David Yeung is the co-founder of Green Monday, founder of social enterprise Mind Reset Institute, soul book "Communication Positive Energy", "Starting Positive Energy" and "Dong Du Zen". The author, "East Weekly", "Warm the World", etNet and other columnists, hosted the celebrity "Run Vegetarian" column in U Magazine.

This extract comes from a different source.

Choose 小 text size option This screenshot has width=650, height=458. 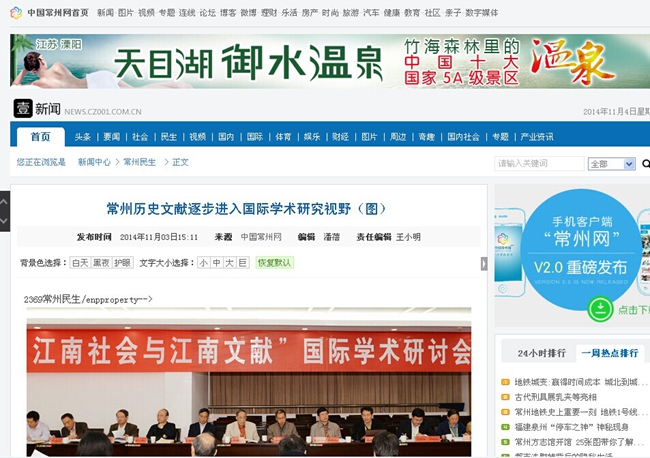pos(203,263)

He used to be the host of the Hong Kong Metro Finance and Economics Channel, and also served as a guest on TV programs, including wireless, Cable, NowTV and Phoenix Satellite TV. In addition, Yang has been invited to give lectures on Buddhism, soul and environmental protection for many Fortune 500 companies and universities, and was selected as the 2015 Hong Kong Top Ten Outstanding Youth by the International Youth Chamber of Commerce, "JMEN" awarded "Men of the Year 2013" award, Ming Pao Weekly "2013 Local Heroes" award, Hong Kong Management Association "2013 Outstanding Market Illustration" Bronze Award, East Weekly "2013 Outstanding Enterprise Illustration" award, Roadshow "Green Star" Environmental Protection Award, Baccarat Magazine 45 young leaders in Hong Kong, "Purpose Economy" "Asia's 100 Outstanding Leaders", Fast Company "China Business 100 Most Creative People", U Magazine My Favorite Hong Kong Environmental Figure 2016, etc.

Education 
Yeung graduated from Columbia University in the United States in 1998 with a B.S. degree.

Career 
Yeung started his career as a consultant for Wing Dao Certified Public Accountants in the United States for about a year. He witnessed the craze for the Internet. He and his friends opened an Internet company, but in the next year, it boiled. As the US Nasdaq Index dropped from five thousand to one thousand, his company vanished. In 2003, he returned to Hong Kong from the United States and joined a family company as an assistant to the chairman. Later, he acquired shares in Shine* and Visual Culture in his own name, focusing on selling high-end fashion clothes and eyewear in Harbour City, Central, Causeway Bay, Tsim Sha Tsui, Beijing, and Shanghai. There are also branches, which specialize in European, American and Japanese fashion and eyewear, and are loved by stars such as Joey Yung and Charlene Choi.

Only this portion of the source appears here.